ЖАНРЫ

Утопический капитализм. История идеи рынка
Шрифт:

Но именно в радикальности физиократов и состоит их уязвимость. Им удается свести политику к экономике, или точнее, к физиократии лишь при условии двойного вытеснения политики в пограничную зону между историей и природой. Но им не удается полностью изгнать ее из реальности. В этом, в частности, и состоит весь смысл различения, которое делает Мерсье де ла Ривьер между рождающимся обществом и сформированным обществом, как мы уже подчеркивали. И если они вытесняют политику к истоку человеческой истории, они тем самым вновь делают обоснованным различение, которое обычно ими отвергается, между естественным состоянием и гражданским обществом, между естественным и позитивным правом.

Они не могут преодолеть это теоретическое противоречие. Шотландская историческая школа или Стюарт в этом смысле кажутся гораздо более логичными, поскольку они довольствуются тем, что выводят политику из экономики.

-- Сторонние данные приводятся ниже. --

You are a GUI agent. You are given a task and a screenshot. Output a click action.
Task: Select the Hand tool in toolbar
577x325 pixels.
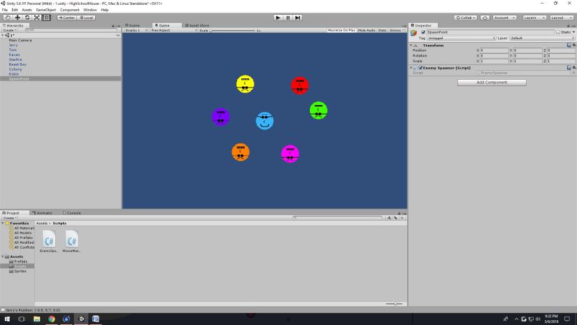pyautogui.click(x=8, y=18)
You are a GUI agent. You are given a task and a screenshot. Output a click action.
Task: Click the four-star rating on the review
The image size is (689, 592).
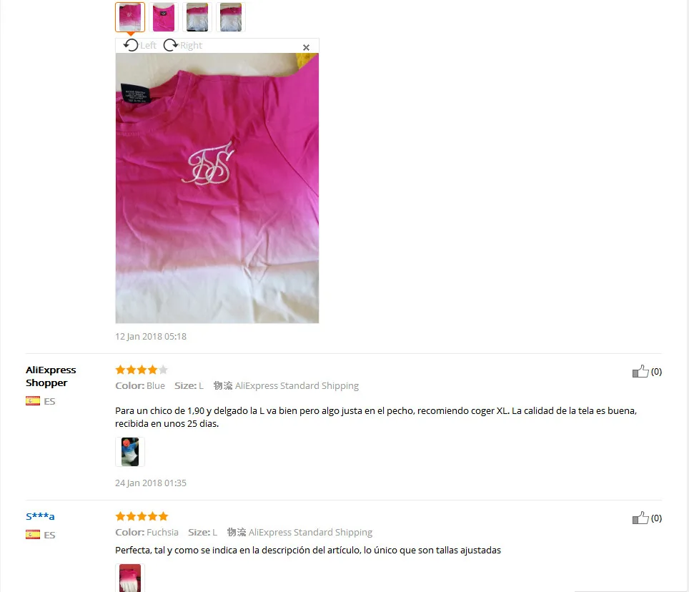142,370
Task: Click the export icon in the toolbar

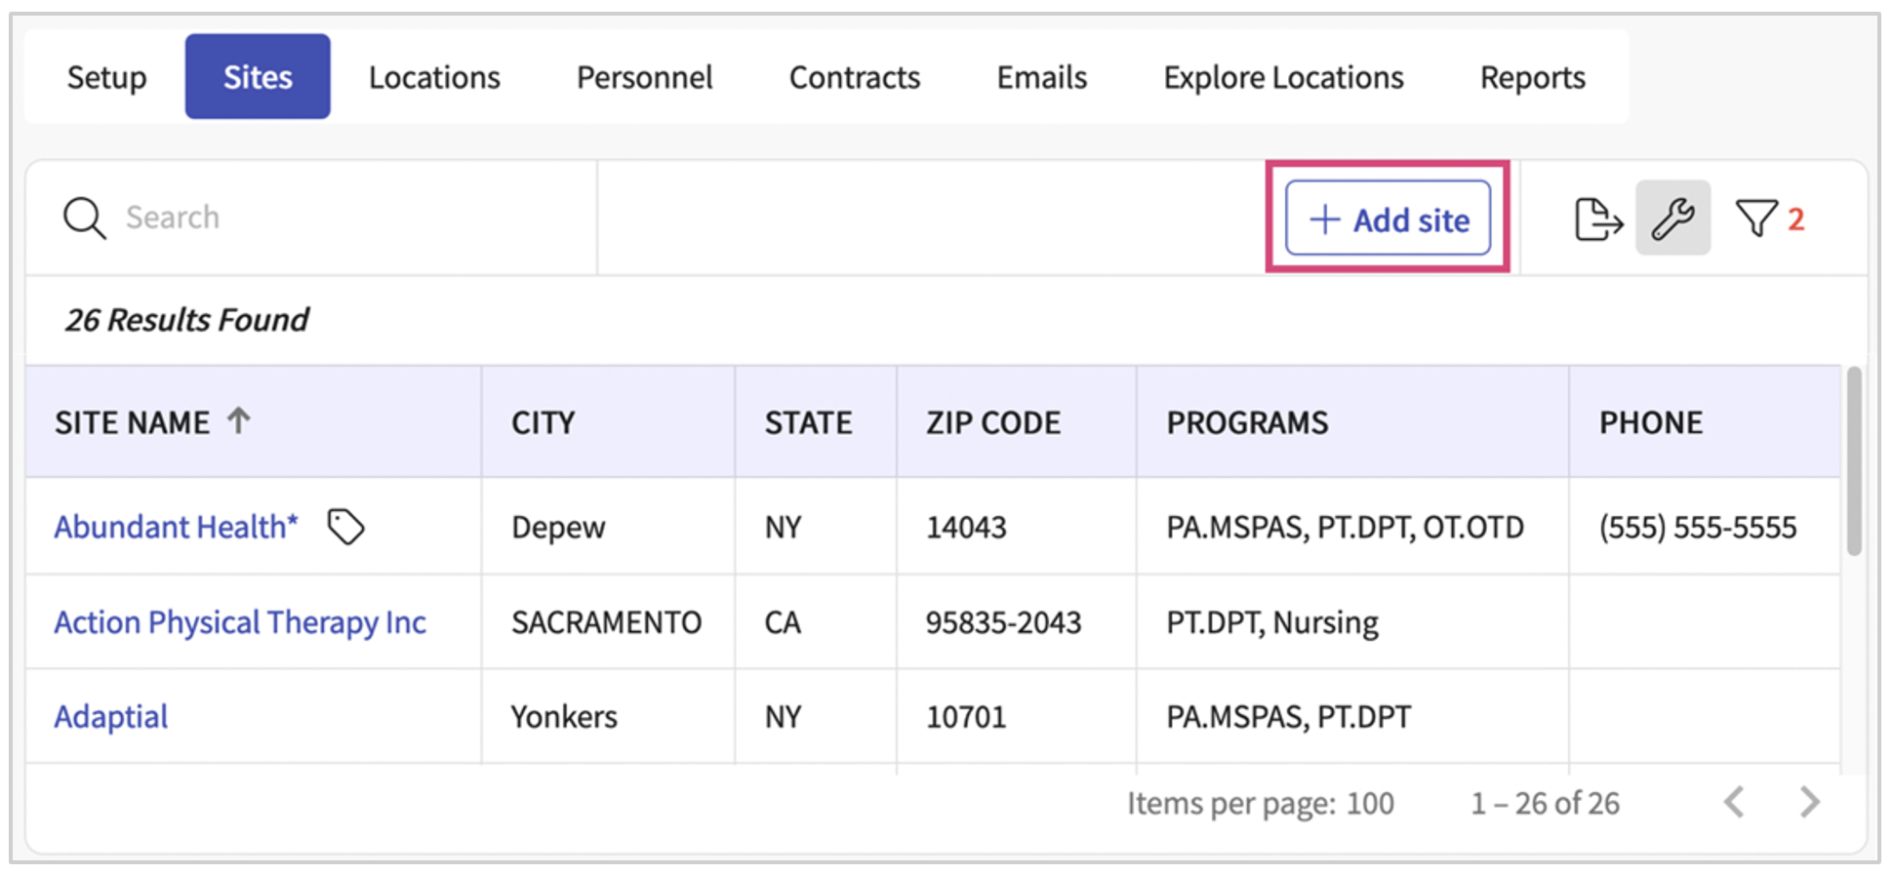Action: 1597,219
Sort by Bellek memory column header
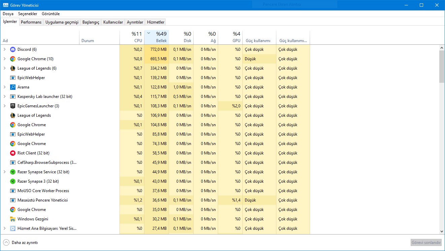Viewport: 445px width, 251px height. 157,37
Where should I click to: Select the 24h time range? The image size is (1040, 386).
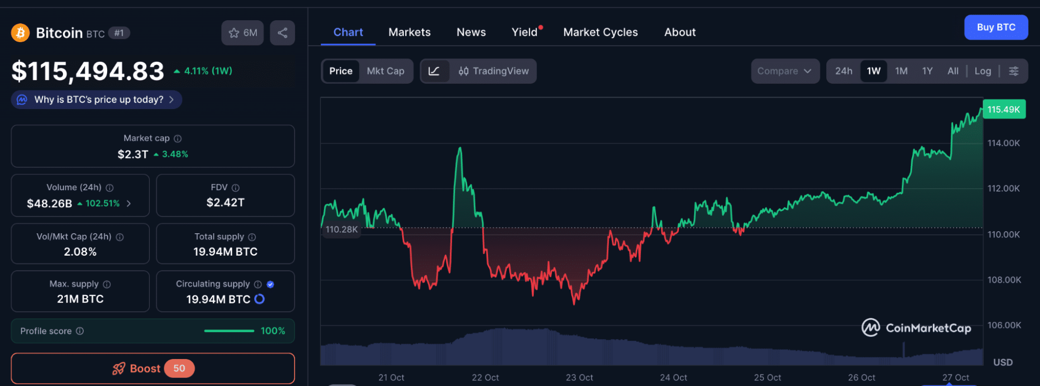(x=843, y=71)
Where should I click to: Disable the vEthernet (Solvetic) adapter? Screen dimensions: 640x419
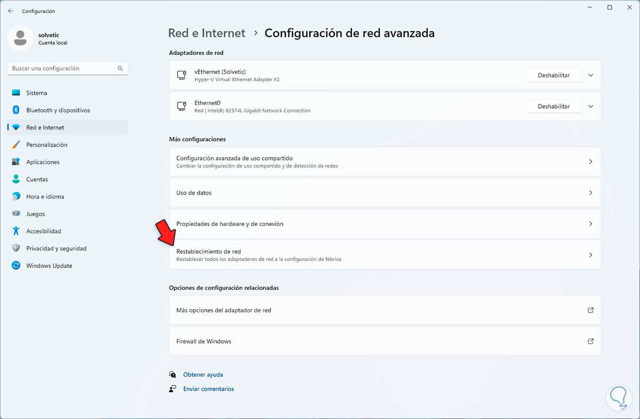[554, 76]
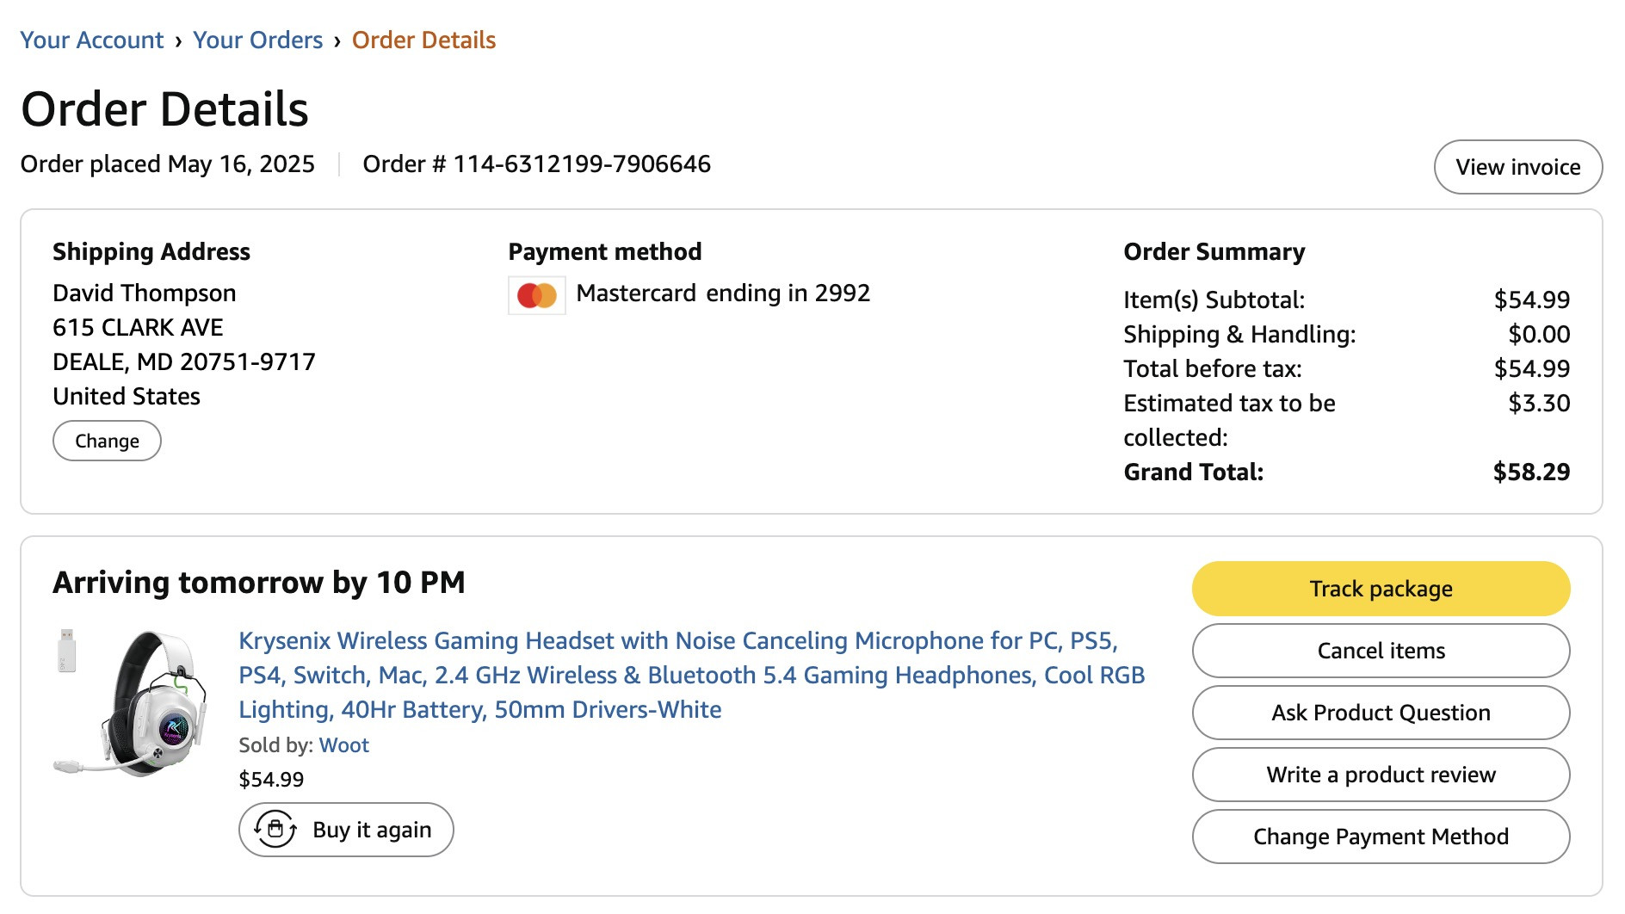Click the yellow Track package button

click(1381, 589)
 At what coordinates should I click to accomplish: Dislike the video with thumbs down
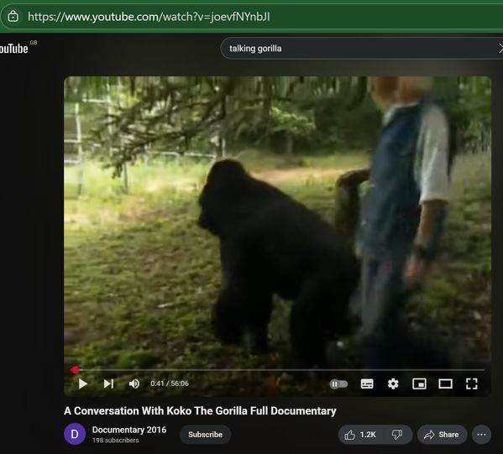pos(397,435)
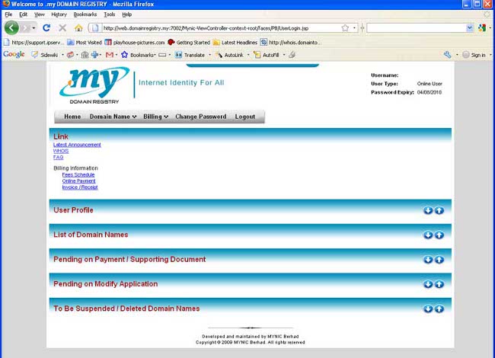Screen dimensions: 495x358
Task: Expand List of Domain Names section
Action: tap(428, 235)
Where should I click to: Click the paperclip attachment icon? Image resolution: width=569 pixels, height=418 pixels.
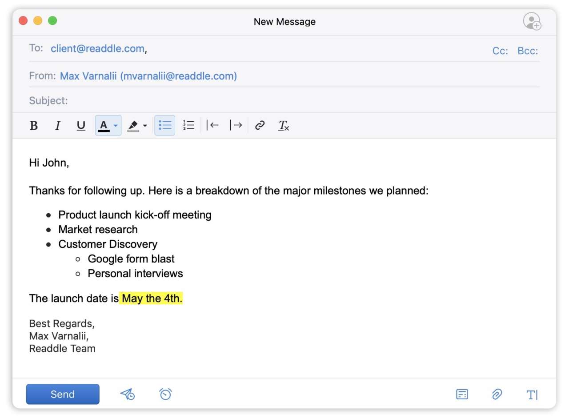[x=497, y=394]
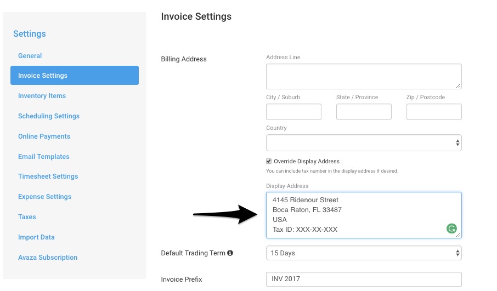Viewport: 497px width, 291px height.
Task: Click the Address Line text area
Action: tap(364, 76)
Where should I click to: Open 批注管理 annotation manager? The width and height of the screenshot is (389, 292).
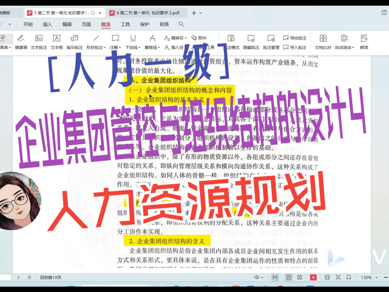(271, 42)
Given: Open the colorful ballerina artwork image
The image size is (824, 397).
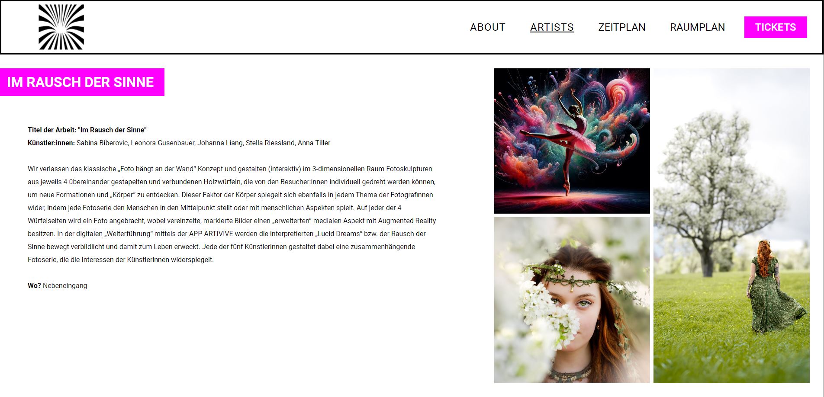Looking at the screenshot, I should coord(572,141).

Подчиняя экономику и включая ее, при этом полностью не растворяя, в политику, а также рассматривая отношения между экономикой и политикой в историческом измерении, они избегают апорий физиократов.

Но в еще большей мере парадокс физиократов состоит в самом настоящем возврате вытесненной политики под видом абсолютной деспотии. Разумеется, нелегко уловить настоящий смысл противоречия между утверждением необходимости главенства естественного порядка, а значит, и laissez-faire, с одной стороны, и постоянной защитой «личной и законной деспотии», с другой стороны. Во многом это противоречие лишь отражает их собственное положение в обществе, которое делало их материально зависимыми от суверена (в частности, это касается Кенэ). Однако не следует довольствоваться такой упрощенной трактовкой. Их апология деспотии является также результатом логических построений. Физиократам удается устранить политику, лишь утверждая деспота в качестве защитника и хранителя естественного порядка, к которому, как они подразумевают, люди пока еще не склонны естественным образом. Таким образом, главная функция деспота – следить за тем, чтобы политика не проснулась; здесь косвенно признается тот факт, что политика в любой момент готова вырваться на свободу и начать неистовствовать. Предназначение деспота – не в том, чтобы отправлять политическую власть; поскольку рациональная власть есть не более чем власть подчинения естественному порядку, ее функция прежде всего в том, чтобы поддерживать исчезновение политики. Абсолютный деспотизм означает возможность полного упразднения политики. Именно в этой перспективе следует понимать и критику, которую Мирабо адресует парламентам. Растворение политики действительно влечет за собой отрицание социальных различий и их выражения и сводит общество к подвижному рынку отграниченных друг от друга интересов, которым не препятствует никакая промежуточная социальная структура.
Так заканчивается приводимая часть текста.